## Task brief
Write out again, exactly, the lines below starting at the one with "You are a computer-use agent. The" and ending at the one with "Task: Click the zoom in magnifier icon".
########################################
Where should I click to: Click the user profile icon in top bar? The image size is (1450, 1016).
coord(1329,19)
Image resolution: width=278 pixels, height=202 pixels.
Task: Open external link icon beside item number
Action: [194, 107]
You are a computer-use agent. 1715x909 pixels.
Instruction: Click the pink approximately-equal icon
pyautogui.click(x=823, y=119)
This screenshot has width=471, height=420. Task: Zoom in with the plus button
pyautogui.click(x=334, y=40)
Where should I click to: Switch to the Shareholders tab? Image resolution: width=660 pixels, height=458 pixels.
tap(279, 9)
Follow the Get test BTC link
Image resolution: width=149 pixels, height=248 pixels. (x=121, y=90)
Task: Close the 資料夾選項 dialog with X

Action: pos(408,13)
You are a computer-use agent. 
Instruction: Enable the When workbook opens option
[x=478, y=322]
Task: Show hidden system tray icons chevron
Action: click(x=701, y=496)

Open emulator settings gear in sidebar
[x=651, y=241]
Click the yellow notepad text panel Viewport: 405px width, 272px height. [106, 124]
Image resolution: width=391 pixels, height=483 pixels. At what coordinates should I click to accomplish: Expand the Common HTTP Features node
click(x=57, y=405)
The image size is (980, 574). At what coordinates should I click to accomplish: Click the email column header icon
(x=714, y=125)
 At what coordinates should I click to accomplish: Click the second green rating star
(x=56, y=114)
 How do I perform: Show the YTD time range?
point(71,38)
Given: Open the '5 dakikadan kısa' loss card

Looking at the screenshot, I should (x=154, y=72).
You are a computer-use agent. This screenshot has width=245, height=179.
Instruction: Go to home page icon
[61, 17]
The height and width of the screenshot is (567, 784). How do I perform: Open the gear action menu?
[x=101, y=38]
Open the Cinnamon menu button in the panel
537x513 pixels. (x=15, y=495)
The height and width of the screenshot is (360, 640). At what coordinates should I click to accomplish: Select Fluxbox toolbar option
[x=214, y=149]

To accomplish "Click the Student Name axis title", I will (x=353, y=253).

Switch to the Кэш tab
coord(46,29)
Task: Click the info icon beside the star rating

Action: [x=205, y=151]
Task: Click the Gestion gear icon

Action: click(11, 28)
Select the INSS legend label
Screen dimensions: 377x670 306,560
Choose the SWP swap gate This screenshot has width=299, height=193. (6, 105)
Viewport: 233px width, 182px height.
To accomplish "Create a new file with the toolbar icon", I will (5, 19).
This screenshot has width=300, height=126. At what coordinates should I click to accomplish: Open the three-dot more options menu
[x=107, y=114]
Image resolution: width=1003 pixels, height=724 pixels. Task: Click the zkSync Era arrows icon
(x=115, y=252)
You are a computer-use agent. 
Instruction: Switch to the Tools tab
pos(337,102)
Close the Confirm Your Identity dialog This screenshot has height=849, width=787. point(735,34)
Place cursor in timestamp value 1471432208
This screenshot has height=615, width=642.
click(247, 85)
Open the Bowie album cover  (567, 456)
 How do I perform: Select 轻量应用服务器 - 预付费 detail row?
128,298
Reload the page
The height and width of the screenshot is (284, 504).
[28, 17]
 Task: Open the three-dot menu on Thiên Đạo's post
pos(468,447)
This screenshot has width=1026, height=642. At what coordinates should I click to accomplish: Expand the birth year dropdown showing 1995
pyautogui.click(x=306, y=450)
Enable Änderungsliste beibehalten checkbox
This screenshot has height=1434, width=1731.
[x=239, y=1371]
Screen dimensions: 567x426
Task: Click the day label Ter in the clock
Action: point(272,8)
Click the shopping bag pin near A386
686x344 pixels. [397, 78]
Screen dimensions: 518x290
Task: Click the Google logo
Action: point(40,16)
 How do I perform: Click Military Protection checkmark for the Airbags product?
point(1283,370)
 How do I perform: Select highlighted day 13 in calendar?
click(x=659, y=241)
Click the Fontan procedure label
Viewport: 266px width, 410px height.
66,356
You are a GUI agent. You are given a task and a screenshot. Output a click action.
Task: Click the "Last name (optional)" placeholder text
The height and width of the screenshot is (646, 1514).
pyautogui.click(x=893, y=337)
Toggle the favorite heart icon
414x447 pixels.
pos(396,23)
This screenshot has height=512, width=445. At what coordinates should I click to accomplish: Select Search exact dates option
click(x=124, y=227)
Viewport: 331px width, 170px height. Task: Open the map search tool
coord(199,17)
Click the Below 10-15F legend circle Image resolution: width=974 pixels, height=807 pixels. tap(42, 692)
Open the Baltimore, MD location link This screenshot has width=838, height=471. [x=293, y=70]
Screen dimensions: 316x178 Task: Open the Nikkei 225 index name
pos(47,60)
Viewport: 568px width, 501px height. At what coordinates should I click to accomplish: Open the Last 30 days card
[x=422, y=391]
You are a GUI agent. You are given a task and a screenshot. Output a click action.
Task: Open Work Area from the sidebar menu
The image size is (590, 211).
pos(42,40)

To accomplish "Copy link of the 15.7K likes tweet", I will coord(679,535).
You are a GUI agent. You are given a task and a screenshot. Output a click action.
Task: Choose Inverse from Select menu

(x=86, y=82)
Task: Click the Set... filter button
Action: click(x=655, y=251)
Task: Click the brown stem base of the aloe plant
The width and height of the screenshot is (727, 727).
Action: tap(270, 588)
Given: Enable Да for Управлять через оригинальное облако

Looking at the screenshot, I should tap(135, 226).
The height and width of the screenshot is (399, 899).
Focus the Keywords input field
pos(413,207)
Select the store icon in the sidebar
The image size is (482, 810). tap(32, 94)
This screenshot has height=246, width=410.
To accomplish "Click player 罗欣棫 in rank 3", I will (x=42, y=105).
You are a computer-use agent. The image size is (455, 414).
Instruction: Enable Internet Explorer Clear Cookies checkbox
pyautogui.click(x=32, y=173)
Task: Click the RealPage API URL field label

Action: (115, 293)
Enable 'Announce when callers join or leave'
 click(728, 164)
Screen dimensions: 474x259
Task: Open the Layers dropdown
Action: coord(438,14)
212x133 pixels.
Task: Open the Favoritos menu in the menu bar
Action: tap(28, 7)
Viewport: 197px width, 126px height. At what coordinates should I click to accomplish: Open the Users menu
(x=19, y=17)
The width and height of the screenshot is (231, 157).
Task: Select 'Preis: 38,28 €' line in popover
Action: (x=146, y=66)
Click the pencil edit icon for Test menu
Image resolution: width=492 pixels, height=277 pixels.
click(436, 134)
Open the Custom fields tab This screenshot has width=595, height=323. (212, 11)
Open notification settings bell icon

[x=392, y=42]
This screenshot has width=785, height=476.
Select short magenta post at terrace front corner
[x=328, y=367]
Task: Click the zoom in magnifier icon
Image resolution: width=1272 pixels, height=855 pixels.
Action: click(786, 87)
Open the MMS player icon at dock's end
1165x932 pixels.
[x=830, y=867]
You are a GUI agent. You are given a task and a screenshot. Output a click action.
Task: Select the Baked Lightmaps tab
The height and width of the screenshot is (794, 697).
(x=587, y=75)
########################################
## Exercise solution
You are a computer-use agent. The image size is (455, 414).
Instruction: Enable Internet Explorer Clear Cookies checkbox
pyautogui.click(x=32, y=173)
Task: Click the RealPage API URL field label

Action: (115, 293)
Enable 'Announce when callers join or leave'
 click(728, 164)
Screen dimensions: 474x259
Task: Open the Layers dropdown
Action: coord(438,14)
212x133 pixels.
Task: Open the Favoritos menu in the menu bar
Action: tap(28, 7)
Viewport: 197px width, 126px height. At what coordinates should I click to accomplish: Open the Users menu
(x=19, y=17)
The width and height of the screenshot is (231, 157).
Task: Select 'Preis: 38,28 €' line in popover
Action: (x=146, y=66)
Click the pencil edit icon for Test menu
Image resolution: width=492 pixels, height=277 pixels.
click(436, 134)
Open the Custom fields tab This screenshot has width=595, height=323. (212, 11)
Open notification settings bell icon

[x=392, y=42]
This screenshot has width=785, height=476.
Select short magenta post at terrace front corner
[x=328, y=367]
Task: Click the zoom in magnifier icon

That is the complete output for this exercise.